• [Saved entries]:

*** Begin section ***

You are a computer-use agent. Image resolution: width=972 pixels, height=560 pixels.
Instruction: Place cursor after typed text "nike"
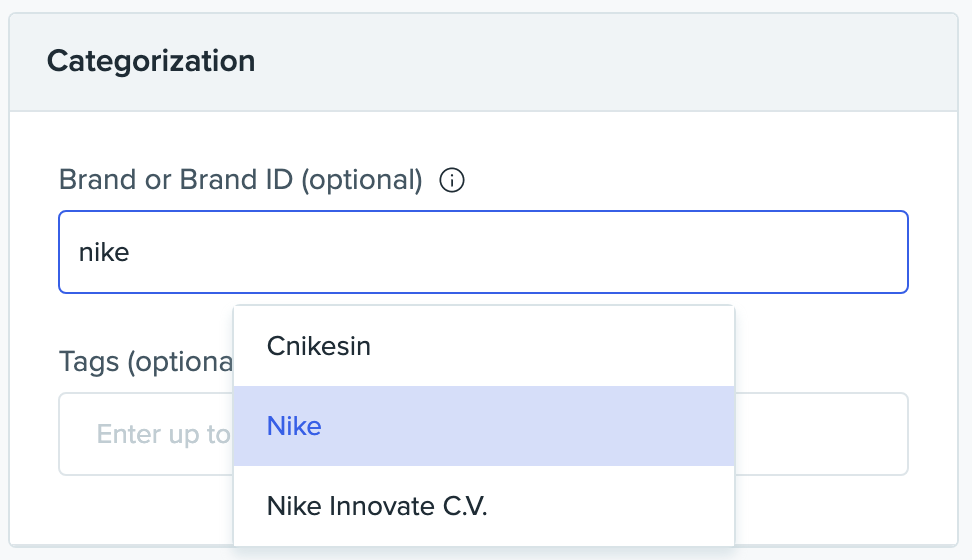tap(132, 252)
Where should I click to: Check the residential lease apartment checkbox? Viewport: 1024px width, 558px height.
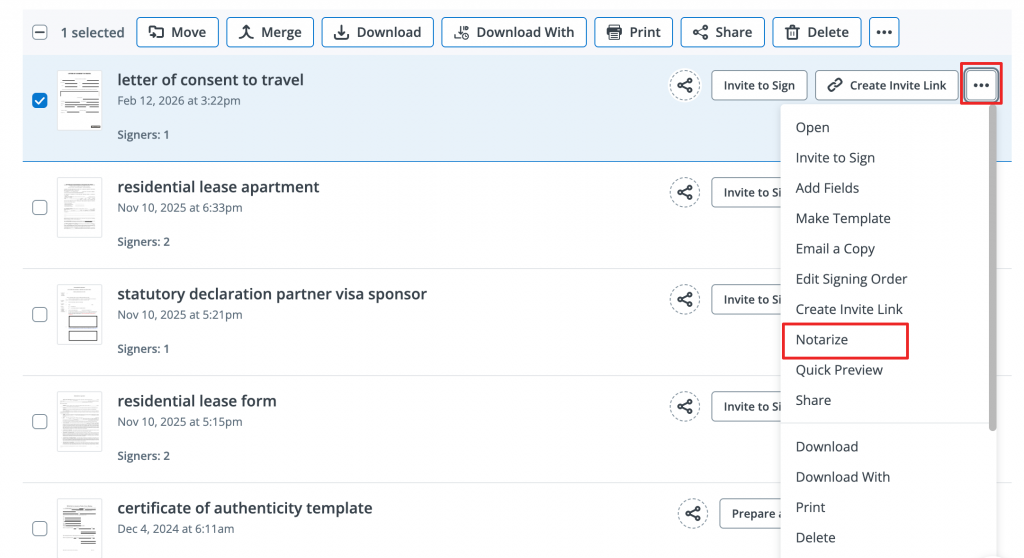click(40, 208)
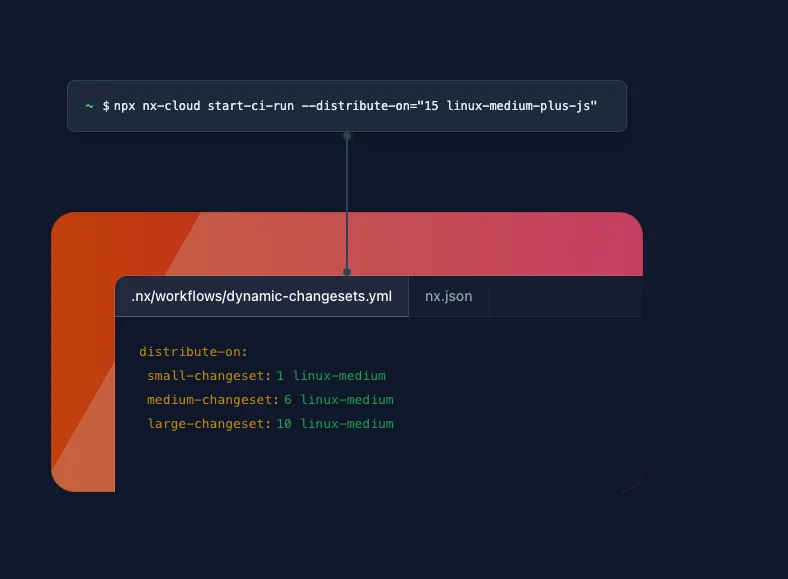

*** End section ***

• [TASK GOAL]:
Reproduce all of the entries exactly as they appear, though any picture they include must be omitted.

• [ANSWER TO THIS PROBLEM]:
You are a computer-use agent. Image resolution: width=972 pixels, height=560 pixels.
Instruction: Place cursor after typed text "nike"
tap(132, 252)
Where should I click to: Check the residential lease apartment checkbox? Viewport: 1024px width, 558px height.
click(40, 208)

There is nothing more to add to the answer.